* What the exercise asks
Please print, exactly as written, the line containing "Viewport: 1280px width, 597px" and each line after it through the end of the material; pictures stay out.
-- Opening Marker --
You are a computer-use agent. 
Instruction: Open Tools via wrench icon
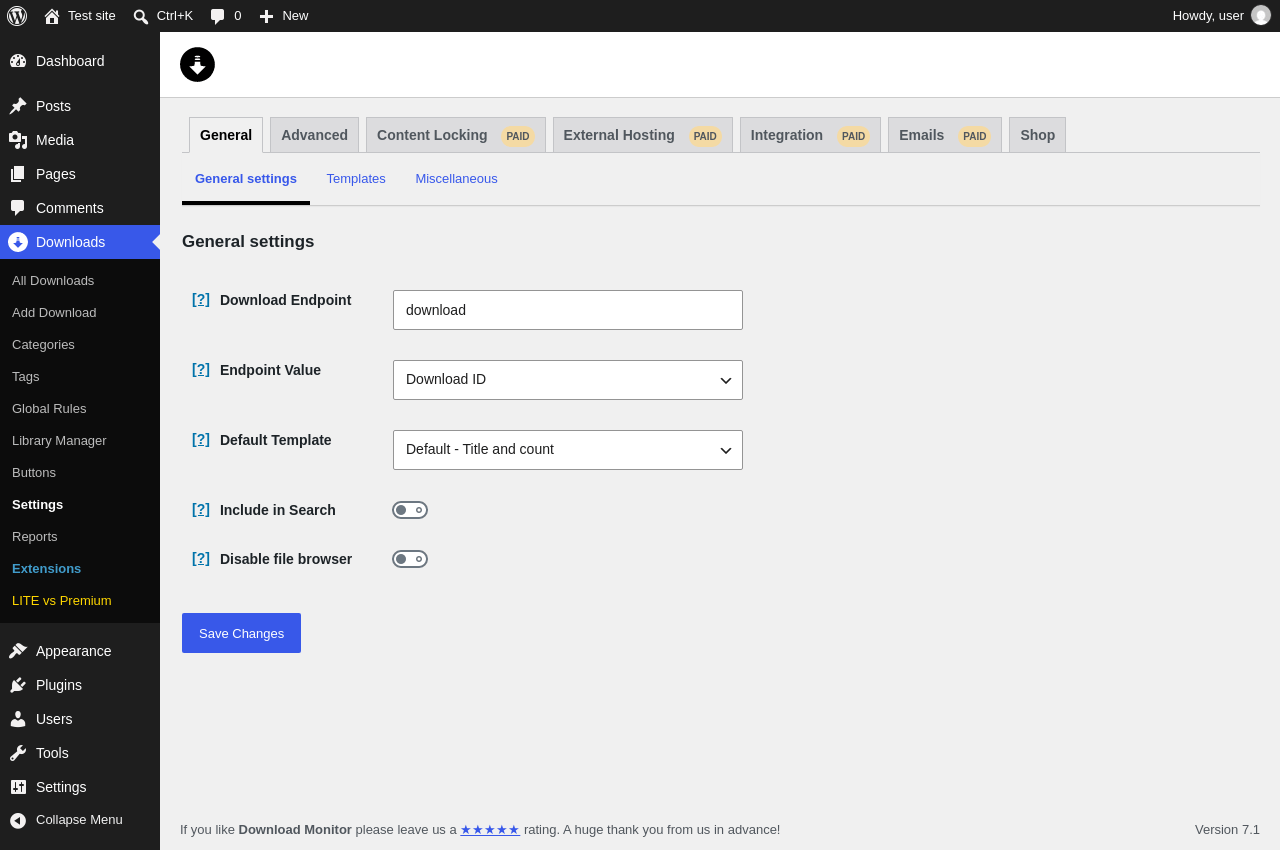[18, 753]
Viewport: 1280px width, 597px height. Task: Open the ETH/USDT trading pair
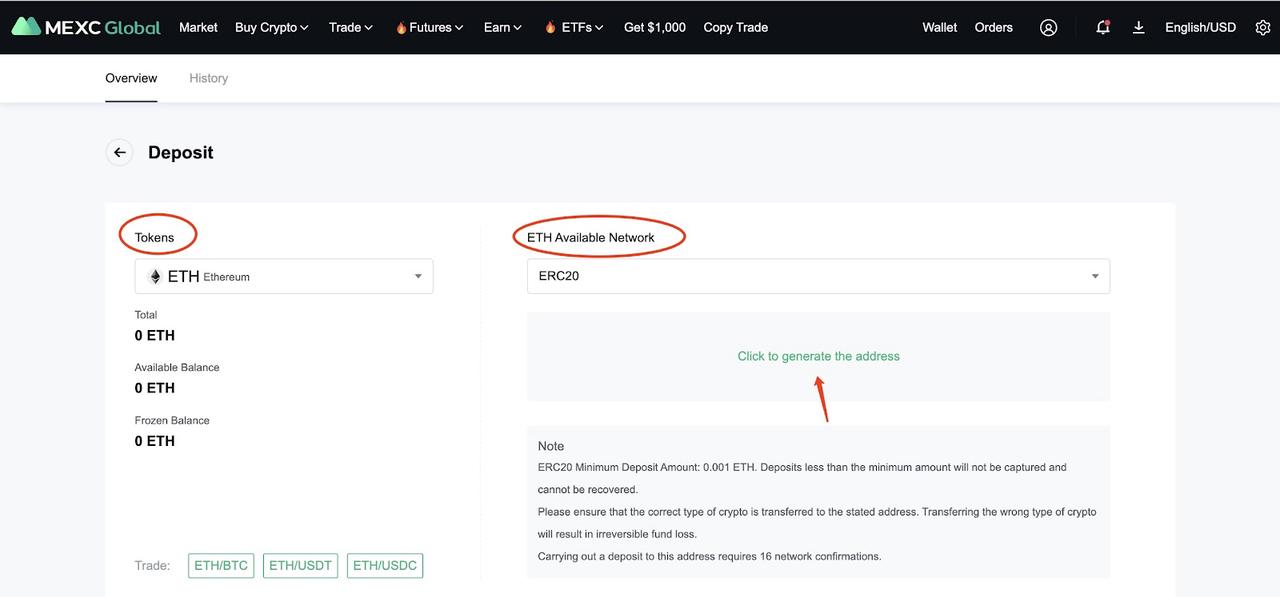[x=300, y=565]
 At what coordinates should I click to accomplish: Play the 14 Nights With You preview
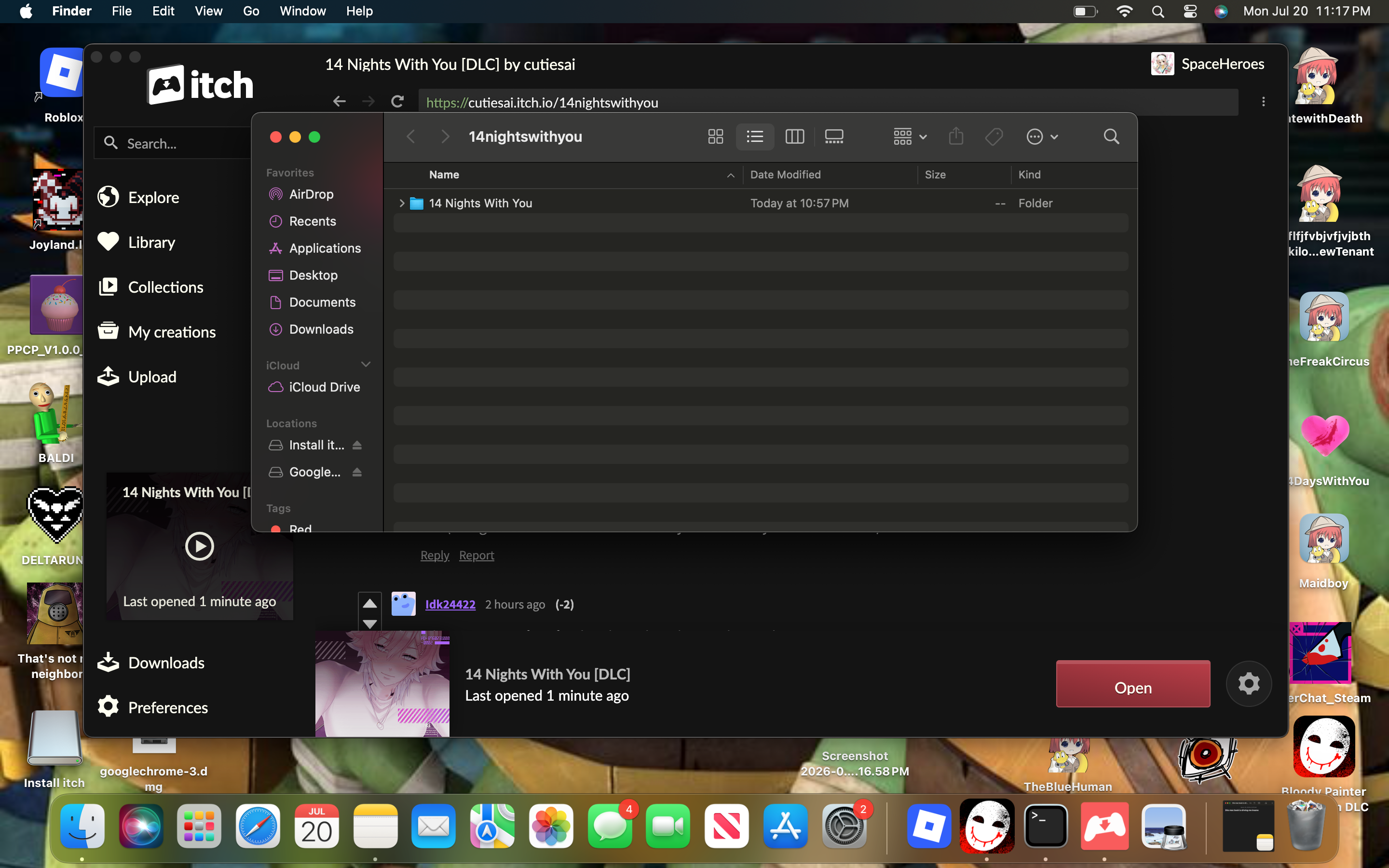click(199, 545)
-- Closing Marker --
* Problem solution
Viewport: 1280px width, 597px height. Task: Open the ETH/USDT trading pair
[x=300, y=565]
 At what coordinates should I click to accomplish: Play the 14 Nights With You preview
click(199, 545)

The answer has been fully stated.